_Instructions for the task:_
Copy word for word the stretch of the pregnancy passage below from "These cells basically" through "possibly even earlier.".

_Passage provided:_
»»
So when you're less sensitive to insulin, you don't clear your blood of glucose as
quickly, so you have higher blood sugar.
This can work to the baby's advantage, which is probably why it happens.
The fetus can take all of that extra sugar for itself.
Now, this whole fetal exploitation of their parent is usually okay.
But sometimes, especially in people who already have diabetes or are at higher risk, this
can lead to something called gestational diabetes.
In gestational diabetes, the parent's blood sugar goes too high, and the fetus ends up
getting way more sugar than it needs.
If that happens, the baby can grow really big — to the point where it's not safe
to do a natural delivery, and doctors do a C-section, which involves surgery.
There can also be other complications, for both the parent and the baby, so doctors tend
to keep close tabs on sugar levels.
The fetus's biggest trick of all, though, might be its ability to stay out of the way
of the parent's immune system.
After all, the baby is still a guest… and kind of an interloper.
Yes, it's walled off in a fluid-filled sac, and protected by the placenta.
And these physical barriers go a long way in explaining how pregnancy can even work at all.
But the fact remains that many cells of the placenta come from the fetus, so they're
chock full of a mix of proteins — some foreign to the pregnant parent and some not.
But, somehow, they touch parental tissue with little to no problem.
Immunologists have wondered about this for more than 60 years.
At first, they assumed that pregnant people simply didn't make immune cells that recognize
the fetus.
But we now know they do.
So, how do developing fetuses avoid damage?
We don't know the full story, but one big way seems to be a surge in a type of immune
cell called a T regulatory cell.
These cells basically dial down immune responses, rather than increasing them.
And they show up in large numbers as soon as the blastocyst implants in the uterus,
and possibly even earlier.
««
_Data:_
»»
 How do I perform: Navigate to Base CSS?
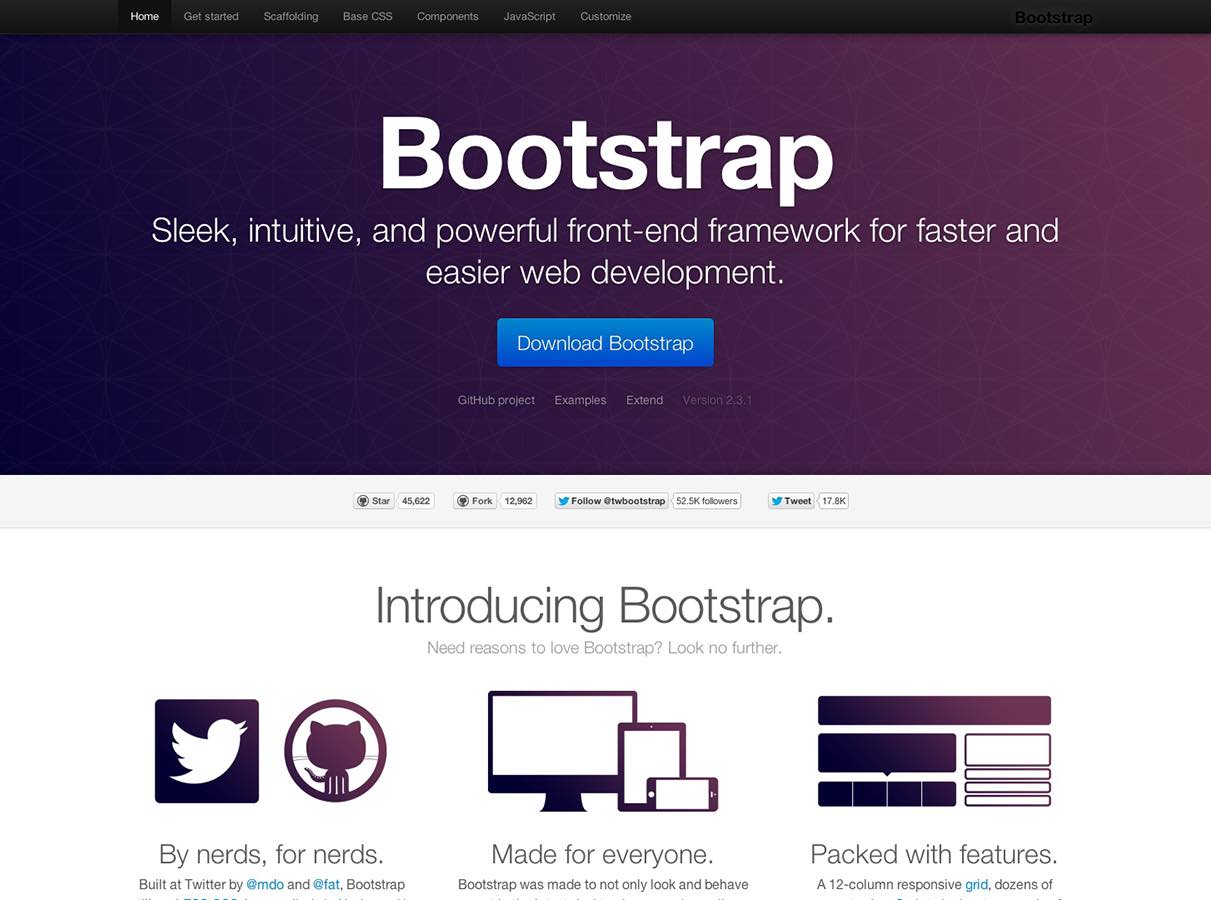pos(367,16)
««
_Problem solution:_
These cells basically dial down immune responses, rather than increasing them.
And they show up in large numbers as soon as the blastocyst implants in the uterus,
and possibly even earlier.